By Victoria Houghton, assistant managing editor, September 01, 2015
Dermatology World: Tell me about your practice how many physicians and non-physician clinicians (NPCs) do you have?
Dr. Pariser: Right now we have 11 dermatologists and seven non-physician clinicians throughout seven locations. Our NPCs include both nurse practitioners (NPs) and physician assistants (PAs). We do not make any distinction between the two in terms of the way we schedule, train, or supervise them even though there are legal distinctions. For purposes of working within the dermatology practice, we supervise them both the same and follow the AAD’s guidelines [The Practice of Dermatology: Protecting and Preserving Patient Safety and Quality Care position statement] on training and supervision of non-physician clinicians.
Dermatology World: Who handles the scheduling of NPCs in your practice?
Dr. Pariser: All of our scheduling is done centrally. We have 13 people who just answer our telephones and schedule appointments. They’re supervised by a manager. We see 120,000 patient visits in a year, so there’s no one person doing it.
Dermatology World: What is your basic guiding principle for scheduling NPCs?
Dr. Pariser: We do not schedule an NPC to be at an office location where a physician is not present. Under exceptional circumstances, there may be some times when it does happen that a physician is not present the doctor is out for some reason or there’s a last-minute change in the schedule. In that case, we have protocols on how these NPCs are supposed to handle cases. If a patient has an acute problem, the patient is referred to one of our other offices or they’re asked to come back the next day to see the doctor. The reason we always want to be on site is so that the NPC can call us in if needed. I train them all myself before they see any patients and make sure they know that I don’t care how busy I am. If you need me, I’m never going to be upset with you for calling me.
Dermatology World: How do you manage the scheduling of NPCs for new patients?
Dr. Pariser: In general, our policy is to have all new patients seen by the doctor. That happens most of the time but I can’t tell you that this happens all of the time. If a patient, for example, has a common and self-diagnosable problem such as acne, they may see the NPC on the first visit. If someone is coming in for rash or if they are referred from another physician for some other problem, then they will see the doctor.
Dermatology World: How do you manage the scheduling of NPCs for existing patients?
Dr. Pariser: If a patient who I have seen is calling to make a follow-up appointment, and I want them to see the PA or NP for the follow up, I will indicate that. Sometimes patients who have seen the NP or PA will make an appointment directly to see that person. That’s okay, as long as that patient is supervised by the physician.
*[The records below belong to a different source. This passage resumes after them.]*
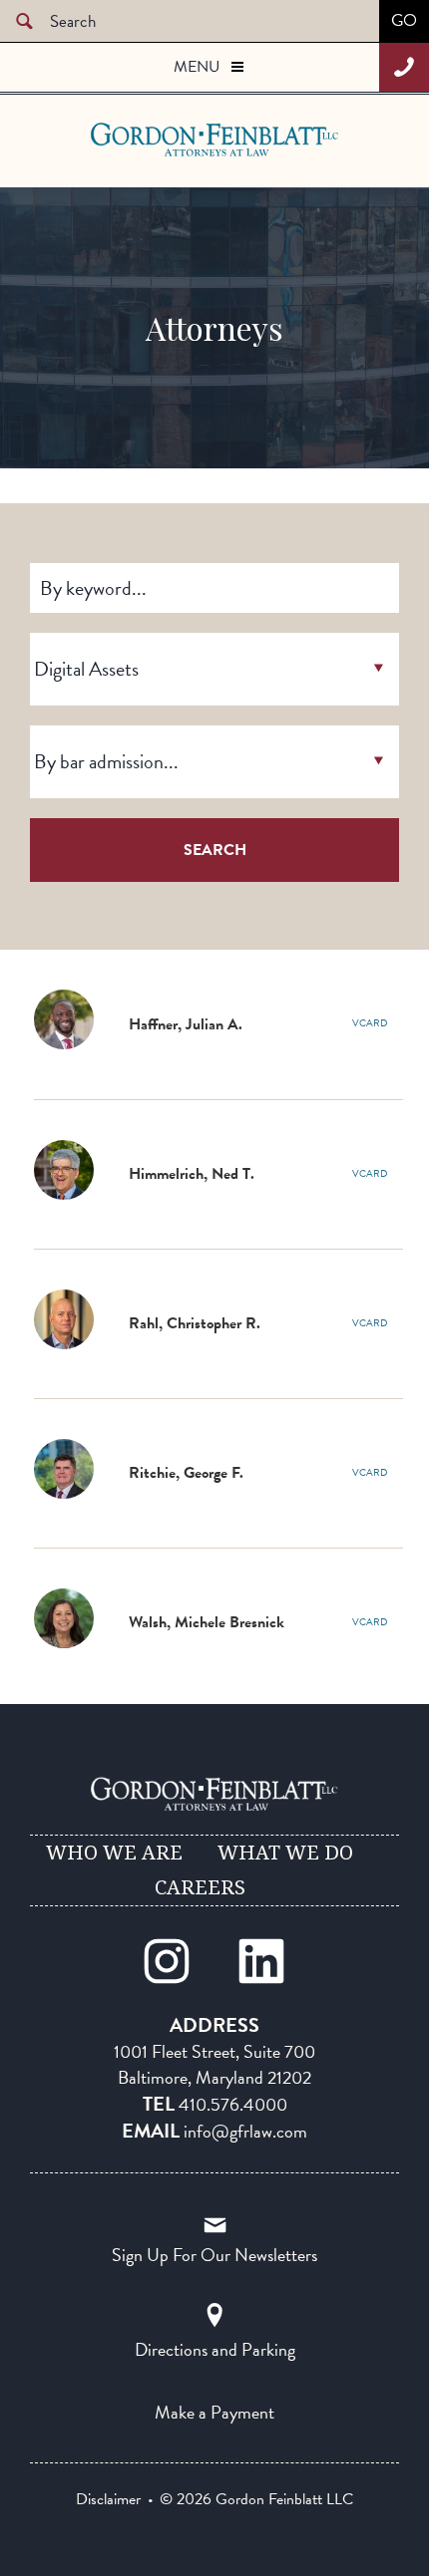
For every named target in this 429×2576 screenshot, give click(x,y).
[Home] (214, 1794)
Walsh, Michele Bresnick (206, 1622)
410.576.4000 (233, 2104)
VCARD (369, 1022)
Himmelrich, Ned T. (191, 1174)
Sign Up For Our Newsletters (214, 2254)
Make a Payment (214, 2412)
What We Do (285, 1852)
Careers (200, 1887)
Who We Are (114, 1852)
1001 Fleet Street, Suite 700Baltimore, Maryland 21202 (214, 2064)
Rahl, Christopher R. (194, 1323)
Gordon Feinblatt (169, 139)
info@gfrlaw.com (245, 2131)
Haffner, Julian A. (185, 1024)
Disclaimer (108, 2499)
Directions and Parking (215, 2349)
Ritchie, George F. (186, 1473)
For example, suppose we have a male physician and a female PA and the patient is a woman and wants to see a female provider. They might be scheduled with the PA.[pagebreak]
Dermatology World: How is the handoff from physician to NPC handled?
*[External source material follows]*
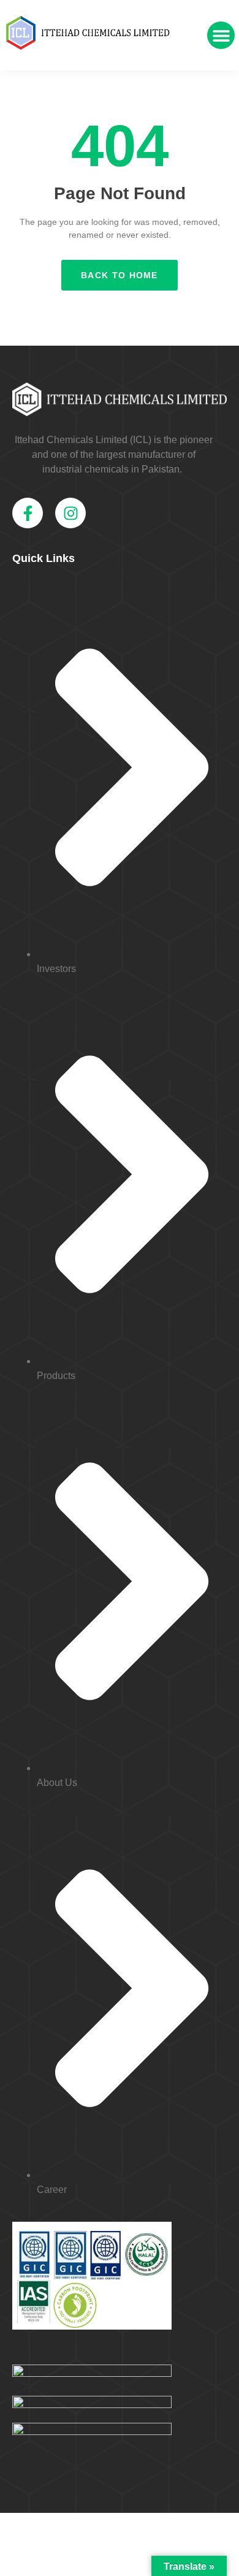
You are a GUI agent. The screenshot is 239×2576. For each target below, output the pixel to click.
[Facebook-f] (27, 513)
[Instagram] (70, 513)
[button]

Dr. Pariser: It doesn’t happen the same way all the time. Usually I say, for example, “Here’s the treatment I’m going to start you with. When you come back you will see one of my assistants, and if needed I will be glad to see you.” We also have a policy that every third or fourth visit, no matter what the patient is being seen for, the doctor has to look at them.
Dermatology World: When matching patients to specific NPCs, what criteria do you use?
Dr. Pariser: They’re all created equally, but they do have different experience levels. Some are more interested in procedural and surgical cases. Some are more interested in cosmetic cases and some are more interested in medical cases. We do make some attempt to try match that up but with as many as 1,700 phone calls a day, sometimes it’s not matched up that precisely.
Dermatology World: How does the practice make an appointment with an NPC attractive to patients?
Dr. Pariser: There are surprisingly few patients who get upset by being seen by an NPC. However, anybody who expresses any reservations whatsoever is seen exclusively by the doctor. We are very careful to have truth in labeling the patients who see a non-physician clinician are clearly informed that that’s what they are and that they’re not a physician. They’ve been trained for specific diagnostic abilities and tasks in dermatology and we the doctors stand behind that training.
Dermatology World: The Academy just launched the DermCare Team an initiative that provides professional development resources for dermatology physician assistants, medical assistants, nurse practitioners, and registered nurses. What role do NPCs play in the dermatology practice?
Dr. Pariser: An NPC allows the dermatologist to have much more freedom to do what he or she does best, and that is to treat patients and make diagnoses and not be so much involved in the routine provision of simple procedures. That time can be used to see new patients with new problems, or new problems in old patients. Also, the NPC can spend more time on patient education. One of the major patient complaints these days is that they don’t get enough time with their provider. It’s a way to really extend the reach of the physician. Also, having an NPC really increases the dermatologist’s quality of life and practice. They can provide more care to more patients, and in some cases better care in that the patients will get more face time and education, and will perhaps be more reliable with their treatments if they’re better explained to them.
David Pariser, MD, is in private practice at Pariser Dermatology Specialists in Norfolk, Virginia. He serves as chair of the Dermatology Care Team Implementation Workgroup and the Corporate Relations Task Force.